If something nefarious were going to occur in the universe, it seems appropriate that it would come from a star named EK Draconis in the constellation Draco. That seems to be exactly what happened 111 light-years away from Earth last year when the distant star was observed to have ejected a massive burst of energy, charging particles much more powerfully than scientists have ever observed from a Sun-like star.
A study from a research group led by Kosuke Namekata and Hiroyuki Maehara at the National Astronomical Observatory of Japan (NAOJ) has been observing the young solar-type star using several satellites and telescopes, including the 3.8-meter Seimei Telescope in western Japan and NASA’s Transiting Exoplanet Survey Satellite (TESS). The researchers observed EK Draconis for 32 nights in the winter and spring of 2020. On April 5, the team got lucky as they looked on while the star erupted.
What they observed was a superflare the size of which could scorch our own Sun’s orbiting planets if something similar currently happened in the solar system. In their study, the researchers found evidence of a coronal mass ejection, an eruption of a supermassive filament of plasma gas so hot that it breaks down into ions and electrons. This filament was large too, ten times more massive than any mass ejection ever recorded on the Sun. The monster ejection was caught speeding at 500 km / sec (roughly a million miles per hour).
“Coronal mass ejections can have a serious impact on Earth and human society,” said Yuta Notsu, a research associate at the Laboratory for Atmospheric and Space Physics at Colorado University, Boulder, and the U.S. National Solar Observatory, who worked on the project. “This kind of big mass ejection could, theoretically, also occur on our sun. This observation may help us to better understand how similar events may have affected Earth and even Mars over billions of years.”
Coronal mass ejections often come right after a star lets loose a flare, or a sudden and bright burst of radiation that can extend far out into space. Recent research has suggested that on our Sun, this sequence of events may be relatively sedate, at least so far as scientists have observed. In 2019, for example, Notsu and his colleagues published a study that showed that young sun-like stars around the galaxy seem to experience frequent superflares — like our own solar flares but tens or even hundreds of times more powerful. Technically, this type of superflare could happen here, but isn’t something that should keep one up at night. Such an event might happen maybe once every several thousand years or so.

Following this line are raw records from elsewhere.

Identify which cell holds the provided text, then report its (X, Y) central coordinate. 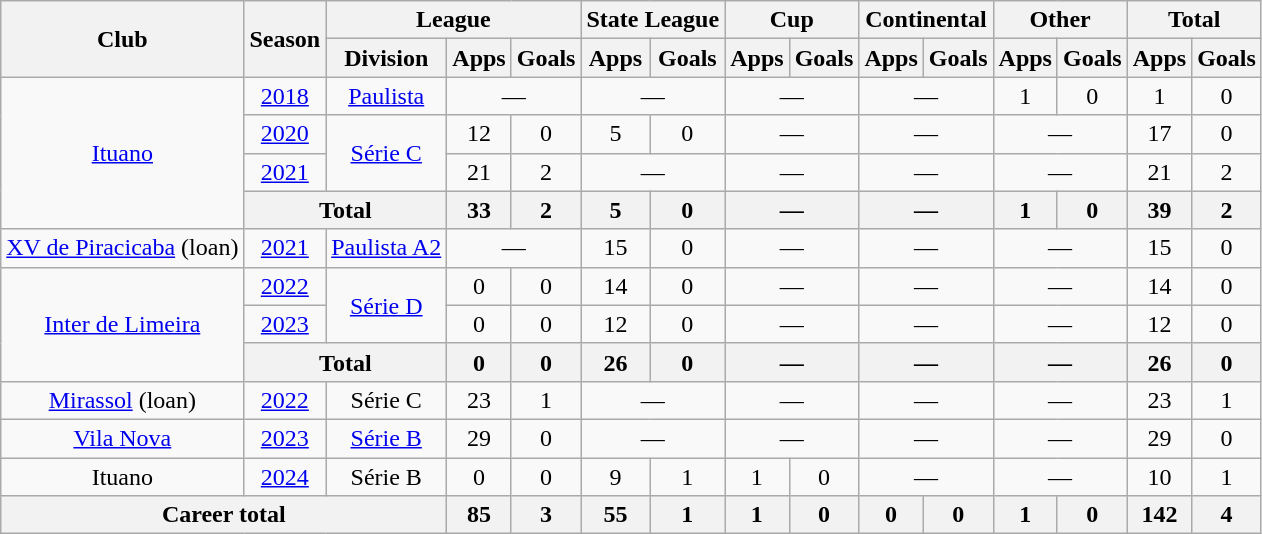
4 (1227, 515)
Série D (386, 305)
Cup (792, 20)
33 (479, 210)
142 (1159, 515)
Career total (224, 515)
Club (122, 39)
2020 (285, 134)
17 (1159, 134)
Continental (926, 20)
Paulista A2 (386, 248)
3 (546, 515)
XV de Piracicaba (loan) (122, 248)
Division (386, 58)
Season (285, 39)
10 (1159, 477)
Inter de Limeira (122, 324)
9 (616, 477)
Other (1060, 20)
Mirassol (loan) (122, 400)
Vila Nova (122, 438)
2018 (285, 96)
39 (1159, 210)
85 (479, 515)
2024 (285, 477)
55 (616, 515)
Paulista (386, 96)
State League (653, 20)
League (454, 20)
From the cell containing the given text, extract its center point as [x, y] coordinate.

The researchers believe that such hot, high-speed filaments most likely happen in younger stars. In fact, if such a thing happened in our solar system during its infant years, it could have helped shape Earth and Mars into what they look like today.
“The atmosphere of present-day Mars is very thin compared to Earth’s,” Notsu said. “In the past, we think that Mars had a much thicker atmosphere. Coronal mass ejections may help us to understand what happened to the planet over billions of years.”